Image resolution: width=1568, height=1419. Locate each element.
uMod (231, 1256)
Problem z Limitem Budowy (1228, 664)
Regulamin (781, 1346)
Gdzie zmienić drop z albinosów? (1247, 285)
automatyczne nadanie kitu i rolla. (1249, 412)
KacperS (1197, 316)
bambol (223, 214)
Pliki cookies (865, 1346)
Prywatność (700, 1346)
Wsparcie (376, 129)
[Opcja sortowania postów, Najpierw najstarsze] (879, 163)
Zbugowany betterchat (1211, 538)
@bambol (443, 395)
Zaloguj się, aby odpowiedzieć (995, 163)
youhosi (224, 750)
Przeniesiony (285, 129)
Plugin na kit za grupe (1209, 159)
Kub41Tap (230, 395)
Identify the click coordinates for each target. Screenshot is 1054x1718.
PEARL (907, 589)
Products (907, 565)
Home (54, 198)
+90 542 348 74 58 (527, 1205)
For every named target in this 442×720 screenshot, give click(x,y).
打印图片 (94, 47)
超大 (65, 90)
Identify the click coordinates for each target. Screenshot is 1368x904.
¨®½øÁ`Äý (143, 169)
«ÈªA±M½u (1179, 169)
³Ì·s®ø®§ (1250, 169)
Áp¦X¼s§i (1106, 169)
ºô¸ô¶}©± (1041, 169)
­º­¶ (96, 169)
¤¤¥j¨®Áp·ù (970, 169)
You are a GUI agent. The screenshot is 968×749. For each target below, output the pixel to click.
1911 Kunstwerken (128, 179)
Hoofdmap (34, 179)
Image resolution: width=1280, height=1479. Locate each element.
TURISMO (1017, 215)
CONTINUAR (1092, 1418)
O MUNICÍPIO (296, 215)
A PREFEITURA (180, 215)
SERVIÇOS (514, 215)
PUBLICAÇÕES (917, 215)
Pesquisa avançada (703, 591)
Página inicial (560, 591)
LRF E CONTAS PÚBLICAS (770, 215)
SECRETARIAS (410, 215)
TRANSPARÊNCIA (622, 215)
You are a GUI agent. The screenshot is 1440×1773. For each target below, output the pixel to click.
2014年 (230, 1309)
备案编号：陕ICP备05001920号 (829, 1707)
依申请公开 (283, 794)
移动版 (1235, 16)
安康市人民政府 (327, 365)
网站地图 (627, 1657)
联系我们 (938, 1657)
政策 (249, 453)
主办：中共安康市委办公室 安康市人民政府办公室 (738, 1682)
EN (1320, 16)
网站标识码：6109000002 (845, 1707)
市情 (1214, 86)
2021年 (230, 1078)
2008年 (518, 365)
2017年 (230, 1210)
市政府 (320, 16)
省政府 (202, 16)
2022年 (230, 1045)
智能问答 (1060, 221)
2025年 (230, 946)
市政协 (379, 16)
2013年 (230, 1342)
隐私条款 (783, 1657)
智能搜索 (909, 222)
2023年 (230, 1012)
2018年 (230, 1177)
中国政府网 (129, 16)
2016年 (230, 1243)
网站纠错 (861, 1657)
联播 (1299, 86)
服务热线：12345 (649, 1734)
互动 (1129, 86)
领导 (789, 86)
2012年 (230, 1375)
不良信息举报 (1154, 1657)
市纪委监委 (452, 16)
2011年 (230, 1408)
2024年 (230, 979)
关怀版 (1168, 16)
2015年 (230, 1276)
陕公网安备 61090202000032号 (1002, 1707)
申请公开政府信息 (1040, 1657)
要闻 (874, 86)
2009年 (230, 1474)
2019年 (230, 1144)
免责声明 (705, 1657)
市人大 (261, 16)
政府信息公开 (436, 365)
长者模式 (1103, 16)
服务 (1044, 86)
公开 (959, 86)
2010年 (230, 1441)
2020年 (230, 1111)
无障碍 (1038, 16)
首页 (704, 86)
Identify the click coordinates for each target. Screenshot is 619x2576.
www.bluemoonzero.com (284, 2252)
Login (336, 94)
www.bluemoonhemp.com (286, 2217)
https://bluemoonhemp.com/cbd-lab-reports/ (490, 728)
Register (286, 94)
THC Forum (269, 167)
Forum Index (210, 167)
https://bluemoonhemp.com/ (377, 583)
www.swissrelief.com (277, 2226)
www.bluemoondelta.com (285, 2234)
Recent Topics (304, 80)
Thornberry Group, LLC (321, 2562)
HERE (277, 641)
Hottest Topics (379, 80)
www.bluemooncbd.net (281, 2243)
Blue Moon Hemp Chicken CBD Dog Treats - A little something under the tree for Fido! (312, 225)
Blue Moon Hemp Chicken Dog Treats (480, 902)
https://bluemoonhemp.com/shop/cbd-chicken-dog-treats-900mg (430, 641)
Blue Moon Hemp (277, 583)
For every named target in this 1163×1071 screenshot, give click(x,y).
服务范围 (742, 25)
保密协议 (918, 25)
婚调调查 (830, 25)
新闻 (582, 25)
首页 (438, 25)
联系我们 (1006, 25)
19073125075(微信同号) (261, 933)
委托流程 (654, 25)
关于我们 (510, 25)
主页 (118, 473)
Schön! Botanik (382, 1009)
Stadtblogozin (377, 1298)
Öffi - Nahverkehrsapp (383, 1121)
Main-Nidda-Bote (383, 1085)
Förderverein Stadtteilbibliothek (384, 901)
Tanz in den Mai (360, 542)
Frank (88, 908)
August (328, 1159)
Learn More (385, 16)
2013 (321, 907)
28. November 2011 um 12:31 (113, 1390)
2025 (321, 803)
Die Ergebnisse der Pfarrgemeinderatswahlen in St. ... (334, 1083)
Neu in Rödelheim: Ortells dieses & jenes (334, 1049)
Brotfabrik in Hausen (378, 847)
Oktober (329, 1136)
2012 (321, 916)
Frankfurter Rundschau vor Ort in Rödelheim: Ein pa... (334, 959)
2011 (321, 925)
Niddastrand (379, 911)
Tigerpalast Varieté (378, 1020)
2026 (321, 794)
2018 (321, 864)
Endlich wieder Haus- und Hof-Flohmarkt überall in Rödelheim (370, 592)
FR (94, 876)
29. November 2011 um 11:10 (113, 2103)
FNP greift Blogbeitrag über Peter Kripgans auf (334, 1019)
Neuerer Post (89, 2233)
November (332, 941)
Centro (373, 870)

-------

> _WHAT TO PRODUCE_: Rewrite all the rows above, swapping "Regulamin" for "Zasady" and leaving everything else the same.

> _SOLUTION TO THIS EXERCISE_:
Image resolution: width=1568, height=1419. Locate each element.
uMod (231, 1256)
Problem z Limitem Budowy (1228, 664)
Zasady (781, 1346)
Gdzie zmienić drop z albinosów? (1247, 285)
automatyczne nadanie kitu i rolla. (1249, 412)
KacperS (1197, 316)
bambol (223, 214)
Pliki cookies (865, 1346)
Prywatność (700, 1346)
Wsparcie (376, 129)
[Opcja sortowania postów, Najpierw najstarsze] (879, 163)
Zbugowany betterchat (1211, 538)
@bambol (443, 395)
Zaloguj się, aby odpowiedzieć (995, 163)
youhosi (224, 750)
Przeniesiony (285, 129)
Plugin na kit za grupe (1209, 159)
Kub41Tap (230, 395)
Identify the click coordinates for each target. Screenshot is 1054x1718.
PEARL (907, 589)
Products (907, 565)
Home (54, 198)
+90 542 348 74 58 (527, 1205)
For every named target in this 442×720 screenshot, give click(x,y).
打印图片 (94, 47)
超大 (65, 90)
Identify the click coordinates for each target. Screenshot is 1368x904.
¨®½øÁ`Äý (143, 169)
«ÈªA±M½u (1179, 169)
³Ì·s®ø®§ (1250, 169)
Áp¦X¼s§i (1106, 169)
ºô¸ô¶}©± (1041, 169)
­º­¶ (96, 169)
¤¤¥j¨®Áp·ù (970, 169)
You are a GUI agent. The screenshot is 968×749. For each target below, output the pixel to click.
1911 Kunstwerken (128, 179)
Hoofdmap (34, 179)
Image resolution: width=1280, height=1479. Locate each element.
TURISMO (1017, 215)
CONTINUAR (1092, 1418)
O MUNICÍPIO (296, 215)
A PREFEITURA (180, 215)
SERVIÇOS (514, 215)
PUBLICAÇÕES (917, 215)
Pesquisa avançada (703, 591)
Página inicial (560, 591)
LRF E CONTAS PÚBLICAS (770, 215)
SECRETARIAS (410, 215)
TRANSPARÊNCIA (622, 215)
You are a GUI agent. The screenshot is 1440×1773. For each target below, output the pixel to click.
2014年 (230, 1309)
备案编号：陕ICP备05001920号 (829, 1707)
依申请公开 (283, 794)
移动版 (1235, 16)
安康市人民政府 (327, 365)
网站地图 (627, 1657)
联系我们 (938, 1657)
政策 (249, 453)
主办：中共安康市委办公室 安康市人民政府办公室 (738, 1682)
EN (1320, 16)
网站标识码：6109000002 (845, 1707)
市情 (1214, 86)
2021年 (230, 1078)
2008年 (518, 365)
2017年 (230, 1210)
市政府 (320, 16)
省政府 (202, 16)
2022年 (230, 1045)
智能问答 (1060, 221)
2025年 (230, 946)
市政协 (379, 16)
2013年 (230, 1342)
隐私条款 (783, 1657)
智能搜索 (909, 222)
2023年 (230, 1012)
2018年 (230, 1177)
中国政府网 (129, 16)
2016年 (230, 1243)
网站纠错 (861, 1657)
联播 (1299, 86)
服务热线：12345 (649, 1734)
互动 (1129, 86)
领导 (789, 86)
2012年 (230, 1375)
不良信息举报 (1154, 1657)
市纪委监委 (452, 16)
2011年 (230, 1408)
2024年 (230, 979)
关怀版 (1168, 16)
2015年 (230, 1276)
陕公网安备 61090202000032号 (1002, 1707)
申请公开政府信息 (1040, 1657)
要闻 (874, 86)
2009年 (230, 1474)
2019年 (230, 1144)
免责声明 (705, 1657)
市人大 (261, 16)
政府信息公开 (436, 365)
长者模式 (1103, 16)
服务 (1044, 86)
公开 (959, 86)
2010年 (230, 1441)
2020年 (230, 1111)
无障碍 (1038, 16)
首页 (704, 86)
Identify the click coordinates for each target. Screenshot is 619x2576.
www.bluemoonzero.com (284, 2252)
Login (336, 94)
www.bluemoonhemp.com (286, 2217)
https://bluemoonhemp.com/cbd-lab-reports/ (490, 728)
Register (286, 94)
THC Forum (269, 167)
Forum Index (210, 167)
https://bluemoonhemp.com/ (377, 583)
www.swissrelief.com (277, 2226)
www.bluemoondelta.com (285, 2234)
Recent Topics (304, 80)
Thornberry Group, LLC (321, 2562)
HERE (277, 641)
Hottest Topics (379, 80)
www.bluemooncbd.net (281, 2243)
Blue Moon Hemp Chicken CBD Dog Treats - A little something under the tree for Fido! (312, 225)
Blue Moon Hemp Chicken Dog Treats (480, 902)
https://bluemoonhemp.com/shop/cbd-chicken-dog-treats-900mg (430, 641)
Blue Moon Hemp (277, 583)
For every named target in this 1163×1071 screenshot, give click(x,y).
服务范围 (742, 25)
保密协议 (918, 25)
婚调调查 (830, 25)
新闻 (582, 25)
首页 (438, 25)
联系我们 (1006, 25)
19073125075(微信同号) (261, 933)
委托流程 (654, 25)
关于我们 (510, 25)
主页 (118, 473)
Schön! Botanik (382, 1009)
Stadtblogozin (377, 1298)
Öffi - Nahverkehrsapp (383, 1121)
Main-Nidda-Bote (383, 1085)
Förderverein Stadtteilbibliothek (384, 901)
Tanz in den Mai (360, 542)
Frank (88, 908)
August (328, 1159)
Learn More (385, 16)
2013 (321, 907)
28. November 2011 um 12:31 (113, 1390)
2025 (321, 803)
Die Ergebnisse der Pfarrgemeinderatswahlen in St. ... (334, 1083)
Neu in Rödelheim: Ortells dieses & jenes (334, 1049)
Brotfabrik in Hausen (378, 847)
Oktober (329, 1136)
2012 (321, 916)
Frankfurter Rundschau vor Ort in Rödelheim: Ein pa... (334, 959)
2011 (321, 925)
Niddastrand (379, 911)
Tigerpalast Varieté (378, 1020)
2026 (321, 794)
2018 (321, 864)
Endlich wieder Haus- und Hof-Flohmarkt überall in Rödelheim (370, 592)
FR (94, 876)
29. November 2011 um 11:10 (113, 2103)
FNP greift Blogbeitrag über Peter Kripgans auf (334, 1019)
Neuerer Post (89, 2233)
November (332, 941)
Centro (373, 870)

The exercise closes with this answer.